Triple Shots with Gibson PUs.

Hoboman

New member
I really like the tone of my Gibson 498T & 490R in my Les Paul.
They are only two conductor but I see that you can buy them with 4 four conductor leads.

Has anybody wired these PUs to Triple Shots before.
I want to make sure it's going to work correctly before I purchase the PUs.
 
Re: Triple Shots with Gibson PUs.

you could, with a bit of surgery
make your ezisting pickups four wire


just have to get down below the tape
and solder in a new four conductor lead
 
Re: Triple Shots with Gibson PUs.

you could, with a bit of surgery
make your ezisting pickups four wire


just have to get down below the tape
and solder in a new four conductor lead

I wouldn't know how to do it.
I would also like to get a Zebra set without covers.
Figure I could sell my old PUs and cover a lot of the cost.
 
Re: Triple Shots with Gibson PUs.

tripleshots are a waste of time IMO unless you are going for P-rails.
You don't really need to have access to both coils of a split h/b as the will be so similar as to be indistinguishable.
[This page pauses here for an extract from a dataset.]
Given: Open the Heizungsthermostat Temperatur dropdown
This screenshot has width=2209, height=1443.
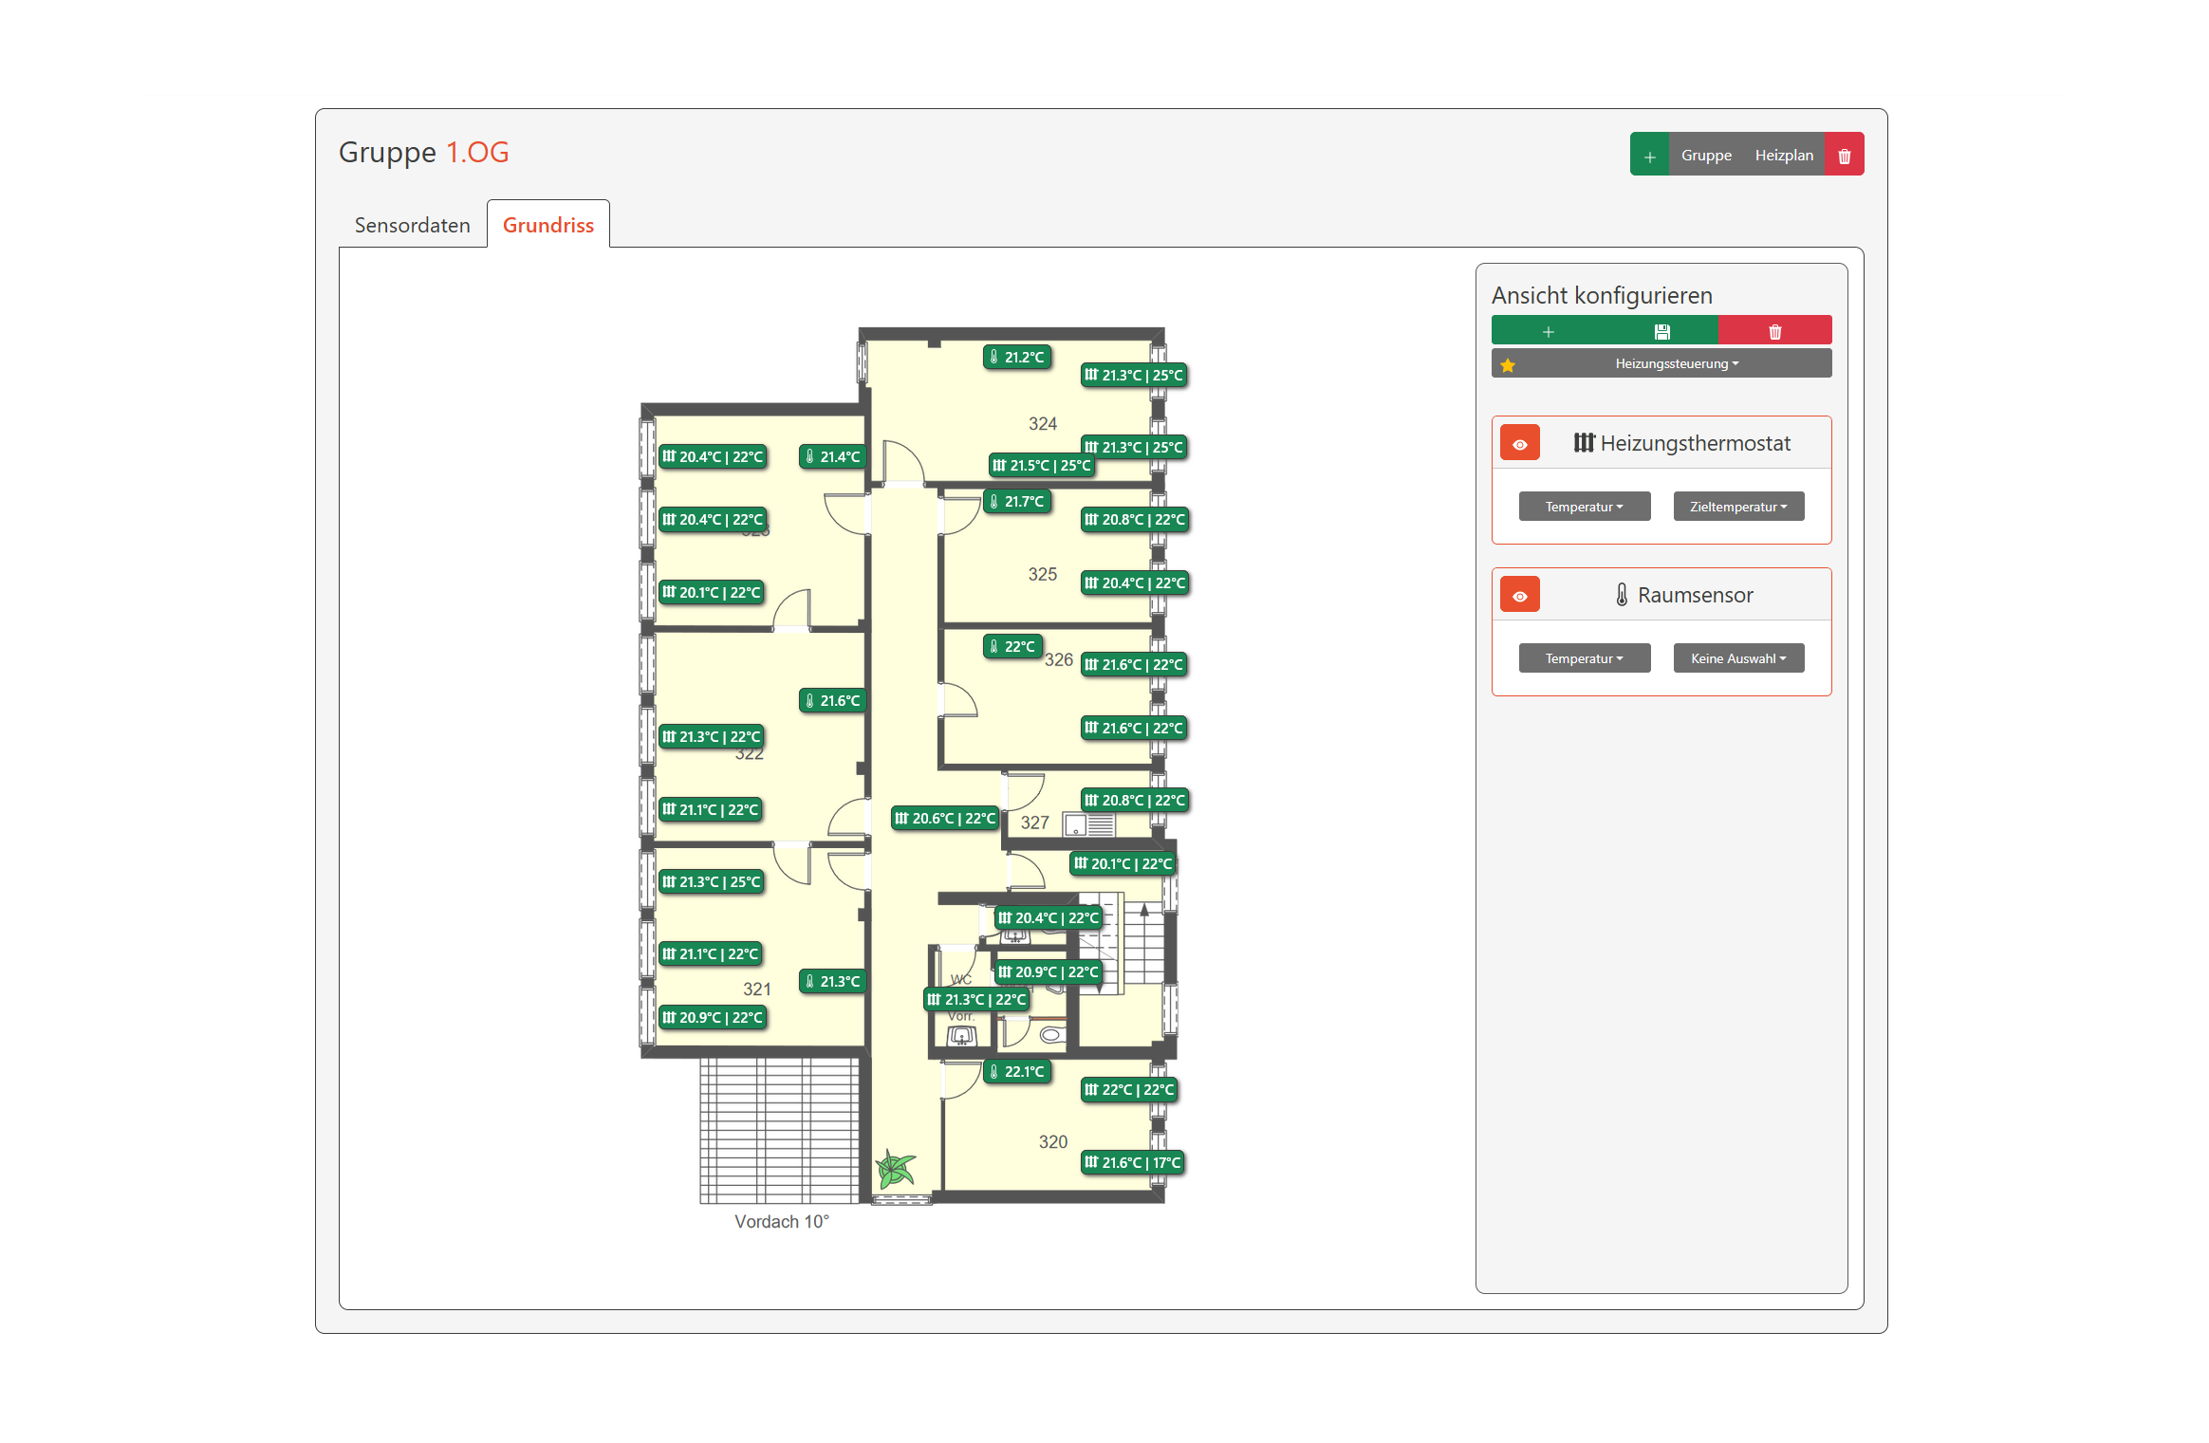Looking at the screenshot, I should coord(1584,507).
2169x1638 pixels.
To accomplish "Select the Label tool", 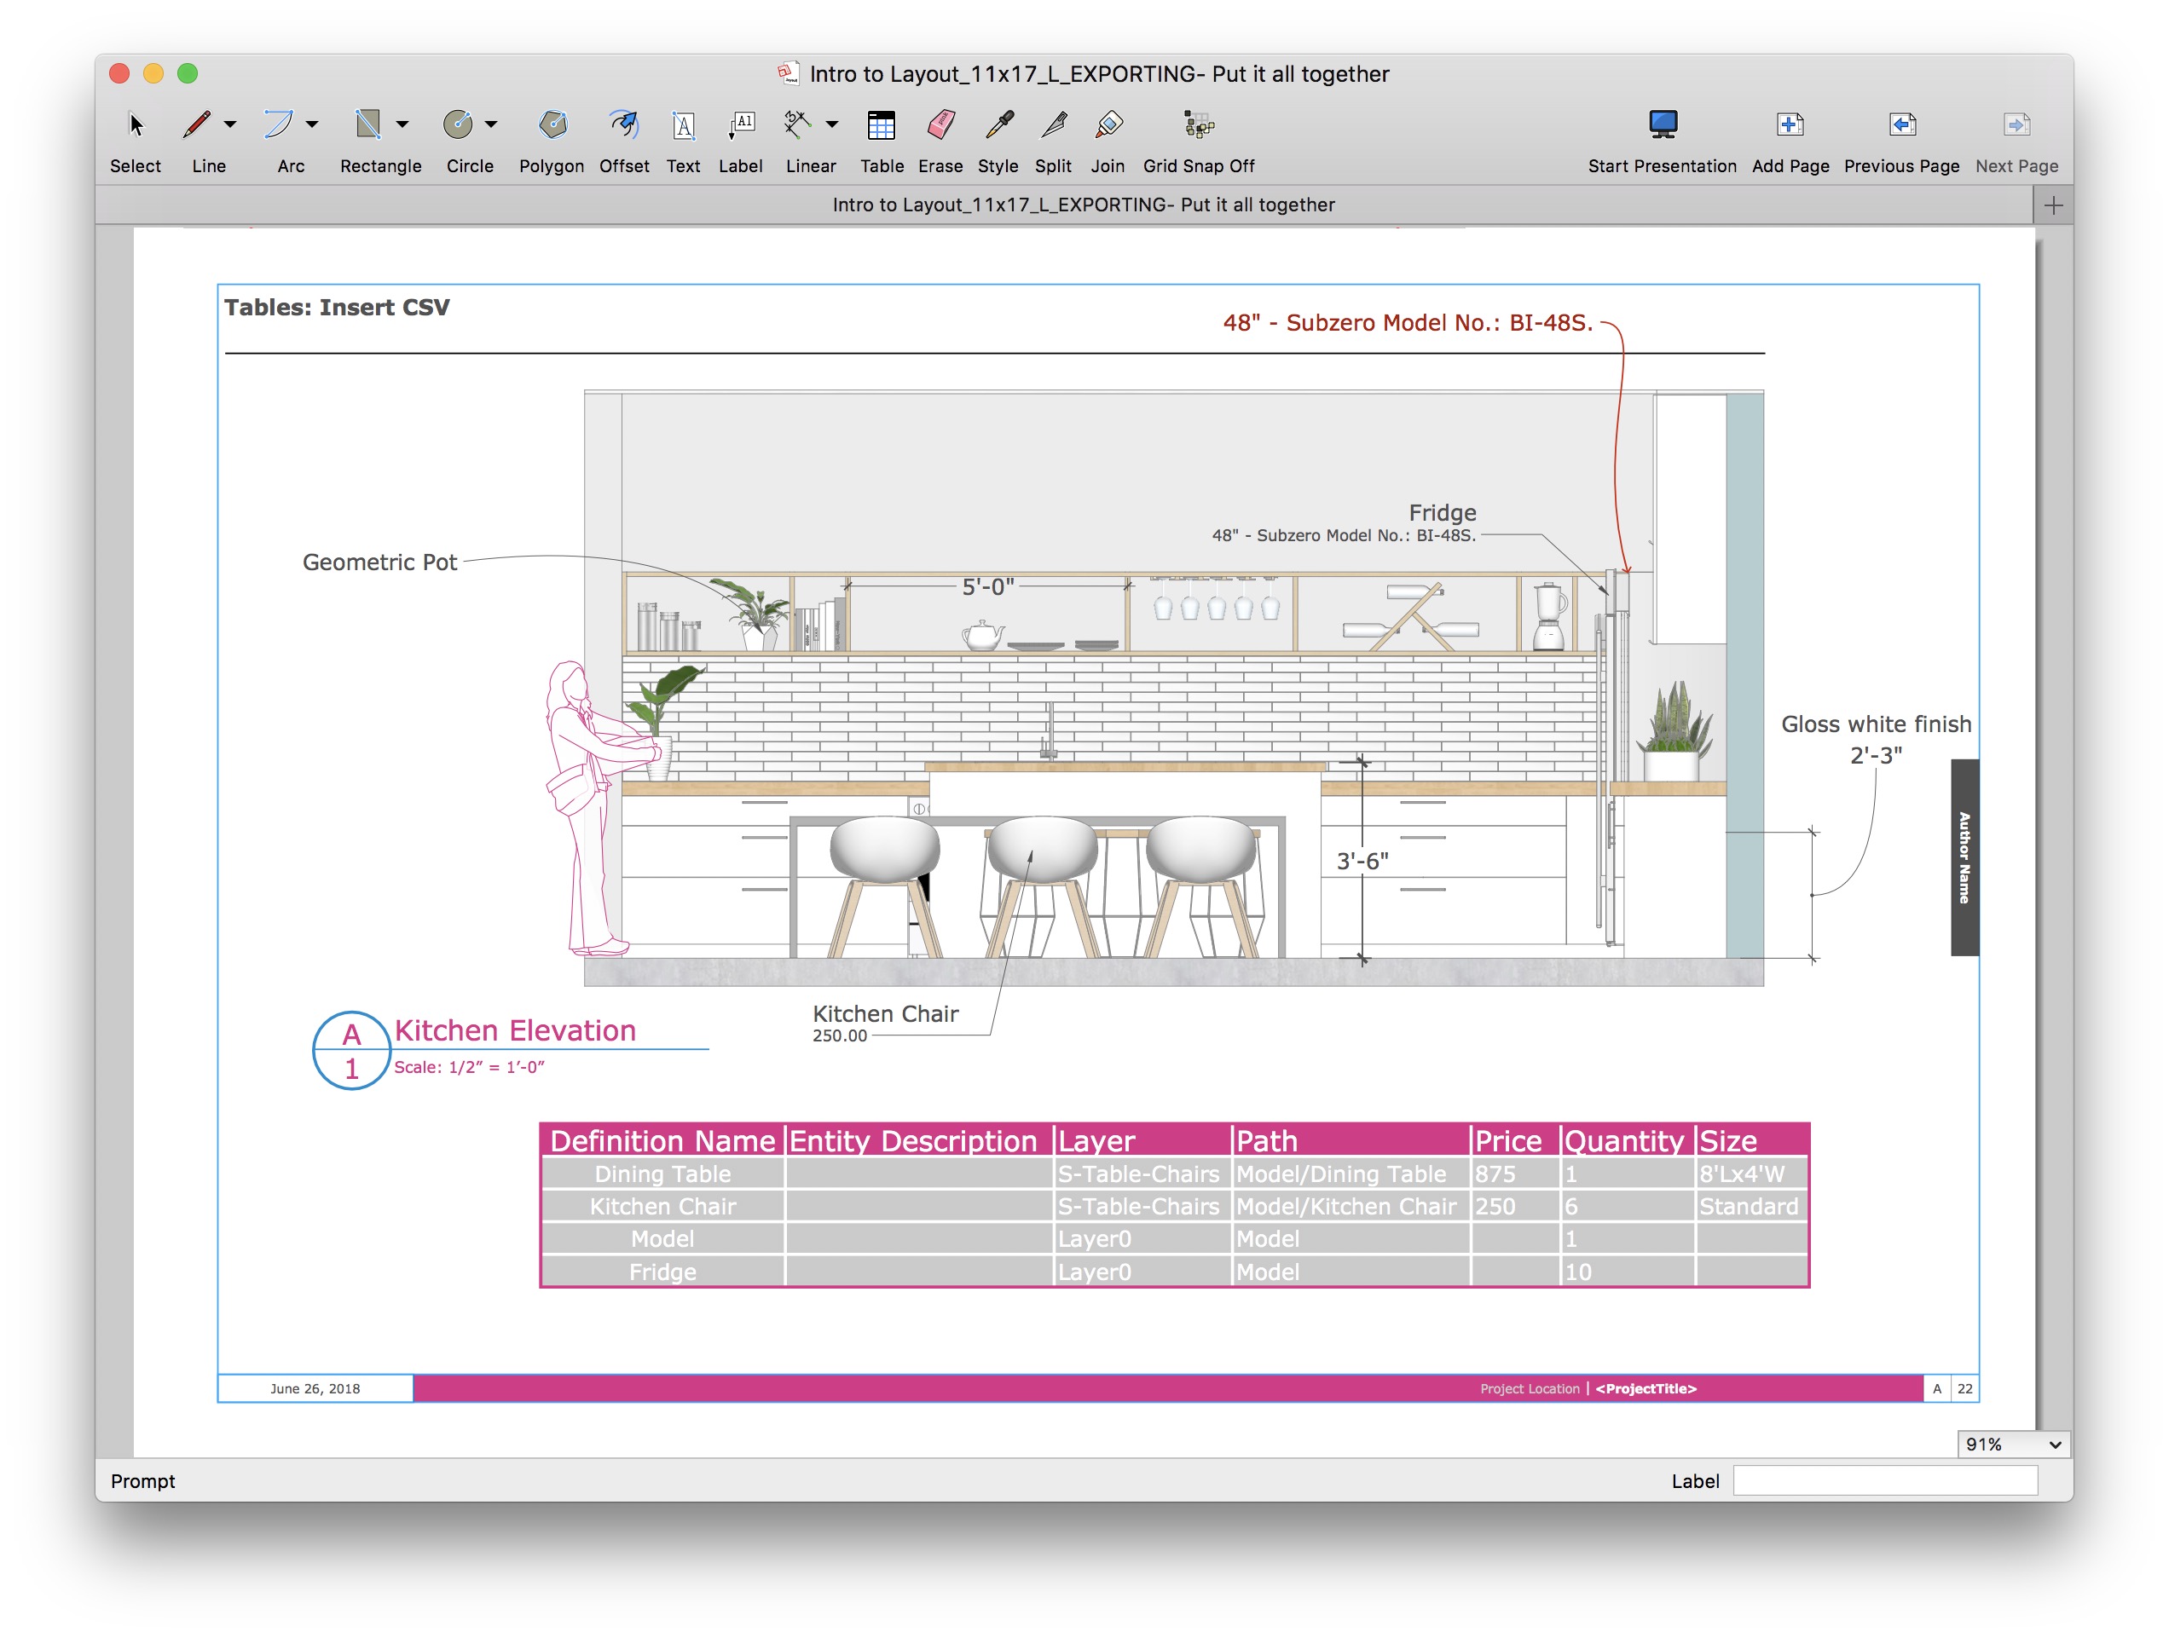I will point(740,125).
A series/split/parallel can be done with a mini toggle, however split is often a nasty thin tone with a low output pickup - and you get hum.

The parallel option is nice, and will give you very close to s/c tone but with extra drive, less treble and no hum. A push/pull pot can be used to access these tones, so there's no extra woodwork needed.
 
Re: Triple Shots with Gibson PUs.

False. Each coil is VERY distinguishable on bridge humbuckers. And a parallel humbucker is quite useful as well.

On the neck position, the 2 coils are less distinguishable alone, but mix very differently with bridge coils.


Also, the 4 wire conversion only takes about 30 minutes to do. I dont remember the website, but it was really easy.

Remove the tape from the coils, cut the crossover wire, solder the colored leads as you see them here.

13dcafc9.jpg
 
Last edited:
Re: Triple Shots with Gibson PUs.

tripleshots are a waste of time IMO unless you are going for P-rails.
You don't really need to have access to both coils of a split h/b as the will be so similar as to be indistinguishable.

A series/split/parallel can be done with a mini toggle, however split is often a nasty thin tone with a low output pickup - and you get hum.

The parallel option is nice, and will give you very close to s/c tone but with extra drive, less treble and no hum. A push/pull pot can be used to access these tones, so there's no extra woodwork needed.

I already have Triple Shots on my other two humbucking guitars (Hamer Artists) and I notice a big difference between the individual coils, especially on the bridge.
Coil closest to the neck sounds P90ish and it actually gets used A LOT.
Coil closest to the bridge is perfect for the country twang.


And as Rumblebox mentioned, they neck pickup individual coils difinitely change how they mix with the different options combined with bridge.
 
Re: Triple Shots with Gibson PUs.

False. Each coil is VERY distinguishable on bridge humbuckers. And a parallel humbucker is quite useful as well.

On the neck position, the 2 coils are less distinguishable alone, but mix very differently with bridge coils.


Also, the 4 wire conversion only takes about 30 minutes to do. I dont remember the website, but it was really easy.

Remove the tape from the coils, cut the crossover wire, solder the colored leads as you see them here.

13dcafc9.jpg


Maybe I'll look into that.
One concern is that my Gibson PUs have a braided ground and a single hot.